Aim ▸
Can you duplicate, word for word, the records between the line holding "Given: Open the Макс row chevron button" and the line holding "coord(30,70)", inclusive?

--------

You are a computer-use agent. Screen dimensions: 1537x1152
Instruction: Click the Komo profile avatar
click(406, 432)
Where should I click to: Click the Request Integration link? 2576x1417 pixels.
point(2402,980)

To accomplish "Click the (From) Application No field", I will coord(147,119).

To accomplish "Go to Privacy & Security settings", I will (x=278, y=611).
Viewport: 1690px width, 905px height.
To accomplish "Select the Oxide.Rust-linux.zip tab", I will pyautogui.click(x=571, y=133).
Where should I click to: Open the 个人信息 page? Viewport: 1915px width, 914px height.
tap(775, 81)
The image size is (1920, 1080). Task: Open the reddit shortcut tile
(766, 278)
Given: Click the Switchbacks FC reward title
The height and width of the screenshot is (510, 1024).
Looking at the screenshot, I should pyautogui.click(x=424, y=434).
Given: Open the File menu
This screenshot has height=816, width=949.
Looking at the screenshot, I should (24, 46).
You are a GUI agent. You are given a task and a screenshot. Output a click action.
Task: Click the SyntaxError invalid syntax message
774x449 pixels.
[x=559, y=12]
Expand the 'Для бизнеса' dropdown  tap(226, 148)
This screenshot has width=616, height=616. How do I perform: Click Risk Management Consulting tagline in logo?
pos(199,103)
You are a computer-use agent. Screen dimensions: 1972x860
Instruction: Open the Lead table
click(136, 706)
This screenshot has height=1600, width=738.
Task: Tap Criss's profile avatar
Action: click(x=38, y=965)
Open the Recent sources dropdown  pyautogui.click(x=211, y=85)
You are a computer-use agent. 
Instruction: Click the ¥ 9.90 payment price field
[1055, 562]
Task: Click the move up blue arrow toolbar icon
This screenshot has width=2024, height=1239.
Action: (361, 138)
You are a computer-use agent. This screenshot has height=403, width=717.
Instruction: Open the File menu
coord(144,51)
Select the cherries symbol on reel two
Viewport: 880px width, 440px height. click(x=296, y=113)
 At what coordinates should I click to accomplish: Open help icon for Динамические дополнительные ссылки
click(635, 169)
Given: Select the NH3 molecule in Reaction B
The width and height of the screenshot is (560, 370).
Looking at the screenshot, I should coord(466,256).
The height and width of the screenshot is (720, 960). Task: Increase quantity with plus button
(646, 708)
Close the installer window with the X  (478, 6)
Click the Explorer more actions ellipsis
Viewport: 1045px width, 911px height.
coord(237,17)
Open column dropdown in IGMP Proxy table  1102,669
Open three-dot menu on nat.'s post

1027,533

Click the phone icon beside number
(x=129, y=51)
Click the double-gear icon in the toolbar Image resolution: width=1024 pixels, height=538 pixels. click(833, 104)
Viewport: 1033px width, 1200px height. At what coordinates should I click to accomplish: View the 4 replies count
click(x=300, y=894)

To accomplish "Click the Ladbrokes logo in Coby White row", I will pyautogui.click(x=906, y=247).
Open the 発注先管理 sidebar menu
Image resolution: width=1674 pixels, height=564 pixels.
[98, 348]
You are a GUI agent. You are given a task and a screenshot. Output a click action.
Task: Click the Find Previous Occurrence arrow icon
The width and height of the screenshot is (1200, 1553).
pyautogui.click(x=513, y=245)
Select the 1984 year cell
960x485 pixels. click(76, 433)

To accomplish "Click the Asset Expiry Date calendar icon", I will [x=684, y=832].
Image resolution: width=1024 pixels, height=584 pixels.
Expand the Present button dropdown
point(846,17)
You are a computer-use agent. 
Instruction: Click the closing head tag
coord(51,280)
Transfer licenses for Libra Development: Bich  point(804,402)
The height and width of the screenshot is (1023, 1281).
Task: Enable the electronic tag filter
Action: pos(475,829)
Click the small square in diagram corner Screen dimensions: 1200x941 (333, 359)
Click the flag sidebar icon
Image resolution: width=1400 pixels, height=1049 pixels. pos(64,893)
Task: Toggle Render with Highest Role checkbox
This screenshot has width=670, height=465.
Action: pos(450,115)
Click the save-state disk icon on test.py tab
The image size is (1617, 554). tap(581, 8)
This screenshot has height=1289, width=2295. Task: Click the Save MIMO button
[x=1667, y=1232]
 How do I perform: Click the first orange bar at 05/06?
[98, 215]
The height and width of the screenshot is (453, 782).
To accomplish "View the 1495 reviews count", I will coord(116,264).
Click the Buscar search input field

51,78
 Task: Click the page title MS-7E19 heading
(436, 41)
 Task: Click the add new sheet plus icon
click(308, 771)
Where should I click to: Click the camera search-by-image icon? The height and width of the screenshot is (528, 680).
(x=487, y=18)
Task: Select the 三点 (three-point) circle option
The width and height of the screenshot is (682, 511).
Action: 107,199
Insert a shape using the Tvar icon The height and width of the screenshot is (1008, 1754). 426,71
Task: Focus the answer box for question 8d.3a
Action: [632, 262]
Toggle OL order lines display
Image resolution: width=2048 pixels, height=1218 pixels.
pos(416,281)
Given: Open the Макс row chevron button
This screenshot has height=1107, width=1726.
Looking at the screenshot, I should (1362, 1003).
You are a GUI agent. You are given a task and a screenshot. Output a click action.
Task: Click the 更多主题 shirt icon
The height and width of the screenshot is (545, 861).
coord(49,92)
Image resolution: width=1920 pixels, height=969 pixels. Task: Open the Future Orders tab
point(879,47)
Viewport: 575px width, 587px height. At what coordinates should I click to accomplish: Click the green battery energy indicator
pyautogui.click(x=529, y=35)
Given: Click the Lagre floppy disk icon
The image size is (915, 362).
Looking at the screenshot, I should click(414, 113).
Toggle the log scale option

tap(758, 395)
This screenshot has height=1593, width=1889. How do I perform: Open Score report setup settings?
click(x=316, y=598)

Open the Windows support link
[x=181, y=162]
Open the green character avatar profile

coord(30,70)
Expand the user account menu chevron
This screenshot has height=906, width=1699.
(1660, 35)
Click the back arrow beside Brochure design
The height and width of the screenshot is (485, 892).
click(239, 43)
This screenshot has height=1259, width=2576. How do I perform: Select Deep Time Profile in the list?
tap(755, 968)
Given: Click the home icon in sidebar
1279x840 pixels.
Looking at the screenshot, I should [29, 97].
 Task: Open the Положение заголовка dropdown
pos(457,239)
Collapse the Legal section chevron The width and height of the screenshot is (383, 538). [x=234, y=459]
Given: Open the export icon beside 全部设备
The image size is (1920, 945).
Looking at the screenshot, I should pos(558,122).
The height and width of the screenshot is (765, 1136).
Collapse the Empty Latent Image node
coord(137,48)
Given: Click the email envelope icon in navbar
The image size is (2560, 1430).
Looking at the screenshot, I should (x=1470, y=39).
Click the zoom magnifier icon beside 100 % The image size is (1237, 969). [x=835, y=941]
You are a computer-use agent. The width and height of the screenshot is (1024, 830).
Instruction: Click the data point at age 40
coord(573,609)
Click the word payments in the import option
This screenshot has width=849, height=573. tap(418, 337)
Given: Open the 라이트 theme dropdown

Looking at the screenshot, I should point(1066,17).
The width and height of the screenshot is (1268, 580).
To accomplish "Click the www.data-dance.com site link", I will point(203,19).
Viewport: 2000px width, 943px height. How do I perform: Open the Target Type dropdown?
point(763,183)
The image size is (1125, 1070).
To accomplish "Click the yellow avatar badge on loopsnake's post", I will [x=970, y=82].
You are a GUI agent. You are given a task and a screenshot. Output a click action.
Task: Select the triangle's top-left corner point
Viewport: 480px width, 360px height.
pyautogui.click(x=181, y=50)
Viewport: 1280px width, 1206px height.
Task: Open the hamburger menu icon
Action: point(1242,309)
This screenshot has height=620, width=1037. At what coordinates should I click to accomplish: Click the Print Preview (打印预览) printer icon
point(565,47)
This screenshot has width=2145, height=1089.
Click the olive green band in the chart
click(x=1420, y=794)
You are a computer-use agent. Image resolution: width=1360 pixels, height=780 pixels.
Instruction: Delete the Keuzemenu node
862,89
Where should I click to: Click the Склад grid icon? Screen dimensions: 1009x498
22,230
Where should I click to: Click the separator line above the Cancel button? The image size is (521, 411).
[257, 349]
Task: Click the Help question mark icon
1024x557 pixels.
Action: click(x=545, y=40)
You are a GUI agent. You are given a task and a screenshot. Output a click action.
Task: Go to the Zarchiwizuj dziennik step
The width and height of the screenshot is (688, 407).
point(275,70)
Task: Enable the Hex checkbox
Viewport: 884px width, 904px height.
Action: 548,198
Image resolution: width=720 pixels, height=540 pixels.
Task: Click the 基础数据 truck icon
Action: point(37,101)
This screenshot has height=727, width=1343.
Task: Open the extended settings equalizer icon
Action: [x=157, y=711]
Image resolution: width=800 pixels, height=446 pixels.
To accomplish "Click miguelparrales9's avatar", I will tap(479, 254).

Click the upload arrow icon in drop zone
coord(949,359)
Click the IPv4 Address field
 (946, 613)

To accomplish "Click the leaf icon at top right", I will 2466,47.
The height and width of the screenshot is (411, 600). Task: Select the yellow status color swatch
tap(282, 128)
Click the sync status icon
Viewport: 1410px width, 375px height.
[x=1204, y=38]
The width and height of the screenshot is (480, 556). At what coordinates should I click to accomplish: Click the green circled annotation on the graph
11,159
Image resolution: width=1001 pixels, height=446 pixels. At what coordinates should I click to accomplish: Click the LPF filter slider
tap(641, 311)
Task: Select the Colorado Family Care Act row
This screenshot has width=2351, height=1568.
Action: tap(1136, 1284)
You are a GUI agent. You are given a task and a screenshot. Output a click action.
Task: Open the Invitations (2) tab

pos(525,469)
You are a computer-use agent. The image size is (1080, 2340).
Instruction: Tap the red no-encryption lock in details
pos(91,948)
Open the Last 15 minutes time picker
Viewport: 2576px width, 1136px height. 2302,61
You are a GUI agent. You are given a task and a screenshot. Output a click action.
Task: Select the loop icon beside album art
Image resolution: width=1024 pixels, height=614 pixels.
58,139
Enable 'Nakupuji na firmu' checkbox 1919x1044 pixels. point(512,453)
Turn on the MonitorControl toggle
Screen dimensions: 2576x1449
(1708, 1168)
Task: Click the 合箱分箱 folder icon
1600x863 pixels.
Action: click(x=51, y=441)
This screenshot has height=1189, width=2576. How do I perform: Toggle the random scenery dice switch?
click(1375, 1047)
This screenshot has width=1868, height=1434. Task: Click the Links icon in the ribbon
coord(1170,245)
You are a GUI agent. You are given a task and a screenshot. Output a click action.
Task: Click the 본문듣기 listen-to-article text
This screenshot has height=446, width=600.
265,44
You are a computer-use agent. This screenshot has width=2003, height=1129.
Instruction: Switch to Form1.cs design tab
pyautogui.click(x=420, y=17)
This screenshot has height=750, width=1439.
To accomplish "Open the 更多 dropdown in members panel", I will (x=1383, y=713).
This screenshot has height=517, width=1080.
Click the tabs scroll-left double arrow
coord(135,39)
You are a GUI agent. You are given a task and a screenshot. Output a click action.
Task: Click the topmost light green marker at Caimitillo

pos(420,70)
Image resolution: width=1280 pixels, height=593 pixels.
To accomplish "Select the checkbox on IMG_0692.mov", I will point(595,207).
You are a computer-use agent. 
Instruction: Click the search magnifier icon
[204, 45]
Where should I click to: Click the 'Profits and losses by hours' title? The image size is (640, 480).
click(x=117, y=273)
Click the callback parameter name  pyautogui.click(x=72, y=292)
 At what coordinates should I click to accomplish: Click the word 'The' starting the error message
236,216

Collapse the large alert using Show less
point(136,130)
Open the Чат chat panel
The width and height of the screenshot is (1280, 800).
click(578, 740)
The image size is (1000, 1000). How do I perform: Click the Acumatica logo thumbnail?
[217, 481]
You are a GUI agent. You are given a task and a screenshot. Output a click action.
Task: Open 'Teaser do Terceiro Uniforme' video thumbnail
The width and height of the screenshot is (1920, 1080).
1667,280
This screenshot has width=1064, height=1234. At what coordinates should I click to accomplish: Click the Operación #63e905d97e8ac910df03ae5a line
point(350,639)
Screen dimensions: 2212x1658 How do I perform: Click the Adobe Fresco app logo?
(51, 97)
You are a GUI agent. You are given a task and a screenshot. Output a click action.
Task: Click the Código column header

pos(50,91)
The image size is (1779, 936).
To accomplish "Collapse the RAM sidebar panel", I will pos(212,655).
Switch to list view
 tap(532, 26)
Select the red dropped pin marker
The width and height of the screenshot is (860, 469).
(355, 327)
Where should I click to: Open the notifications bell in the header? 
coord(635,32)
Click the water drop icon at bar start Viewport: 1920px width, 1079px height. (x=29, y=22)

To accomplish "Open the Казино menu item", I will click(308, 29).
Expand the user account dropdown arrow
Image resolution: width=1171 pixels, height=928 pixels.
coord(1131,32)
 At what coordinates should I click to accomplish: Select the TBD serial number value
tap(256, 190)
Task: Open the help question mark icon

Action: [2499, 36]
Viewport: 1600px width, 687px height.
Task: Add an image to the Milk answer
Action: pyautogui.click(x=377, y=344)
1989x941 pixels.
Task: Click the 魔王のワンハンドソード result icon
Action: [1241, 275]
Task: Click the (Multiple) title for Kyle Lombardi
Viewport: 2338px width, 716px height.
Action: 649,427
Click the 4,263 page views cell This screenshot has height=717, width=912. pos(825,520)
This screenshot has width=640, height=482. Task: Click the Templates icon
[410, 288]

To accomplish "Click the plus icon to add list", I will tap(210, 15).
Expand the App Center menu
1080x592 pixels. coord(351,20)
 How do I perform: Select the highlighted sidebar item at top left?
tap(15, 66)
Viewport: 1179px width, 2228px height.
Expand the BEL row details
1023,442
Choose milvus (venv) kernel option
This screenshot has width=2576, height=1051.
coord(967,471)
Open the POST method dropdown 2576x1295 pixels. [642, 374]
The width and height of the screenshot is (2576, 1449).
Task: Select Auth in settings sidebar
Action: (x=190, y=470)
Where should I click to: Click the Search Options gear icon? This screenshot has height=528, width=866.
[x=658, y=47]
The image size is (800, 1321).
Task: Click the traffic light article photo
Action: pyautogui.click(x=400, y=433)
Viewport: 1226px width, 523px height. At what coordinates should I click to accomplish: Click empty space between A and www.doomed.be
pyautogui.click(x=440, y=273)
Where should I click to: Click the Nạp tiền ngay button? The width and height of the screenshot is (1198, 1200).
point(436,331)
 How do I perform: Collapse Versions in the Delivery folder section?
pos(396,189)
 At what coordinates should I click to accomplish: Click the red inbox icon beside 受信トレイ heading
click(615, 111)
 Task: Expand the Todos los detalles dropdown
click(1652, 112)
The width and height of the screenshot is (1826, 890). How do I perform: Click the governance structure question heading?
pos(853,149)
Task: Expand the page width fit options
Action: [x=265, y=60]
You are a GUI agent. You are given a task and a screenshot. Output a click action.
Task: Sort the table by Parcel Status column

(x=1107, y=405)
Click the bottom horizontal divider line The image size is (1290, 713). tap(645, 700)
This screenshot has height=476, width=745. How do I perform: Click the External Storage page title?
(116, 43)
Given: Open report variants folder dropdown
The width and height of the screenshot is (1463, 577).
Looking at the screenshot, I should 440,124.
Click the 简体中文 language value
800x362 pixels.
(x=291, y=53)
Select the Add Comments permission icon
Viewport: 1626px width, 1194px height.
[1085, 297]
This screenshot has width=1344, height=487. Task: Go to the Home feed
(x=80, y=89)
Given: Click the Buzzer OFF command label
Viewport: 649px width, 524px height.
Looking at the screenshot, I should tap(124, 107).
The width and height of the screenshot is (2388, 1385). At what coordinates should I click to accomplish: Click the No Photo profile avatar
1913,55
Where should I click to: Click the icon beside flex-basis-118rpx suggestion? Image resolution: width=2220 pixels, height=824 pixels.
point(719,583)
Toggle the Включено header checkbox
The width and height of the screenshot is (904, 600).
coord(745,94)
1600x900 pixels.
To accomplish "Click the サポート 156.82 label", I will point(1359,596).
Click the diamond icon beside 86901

--------

Written solution ▸
Given: Open the Макс row chevron button
This screenshot has height=1107, width=1726.
Looking at the screenshot, I should (1362, 1003).
You are a GUI agent. You are given a task and a screenshot. Output a click action.
Task: Click the 更多主题 shirt icon
The height and width of the screenshot is (545, 861).
coord(49,92)
Image resolution: width=1920 pixels, height=969 pixels. Task: Open the Future Orders tab
point(879,47)
Viewport: 575px width, 587px height. At what coordinates should I click to accomplish: Click the green battery energy indicator
pyautogui.click(x=529, y=35)
Given: Click the Lagre floppy disk icon
The image size is (915, 362).
Looking at the screenshot, I should click(414, 113).
Toggle the log scale option

tap(758, 395)
This screenshot has height=1593, width=1889. How do I perform: Open Score report setup settings?
click(x=316, y=598)

Open the Windows support link
[x=181, y=162]
Open the green character avatar profile

coord(30,70)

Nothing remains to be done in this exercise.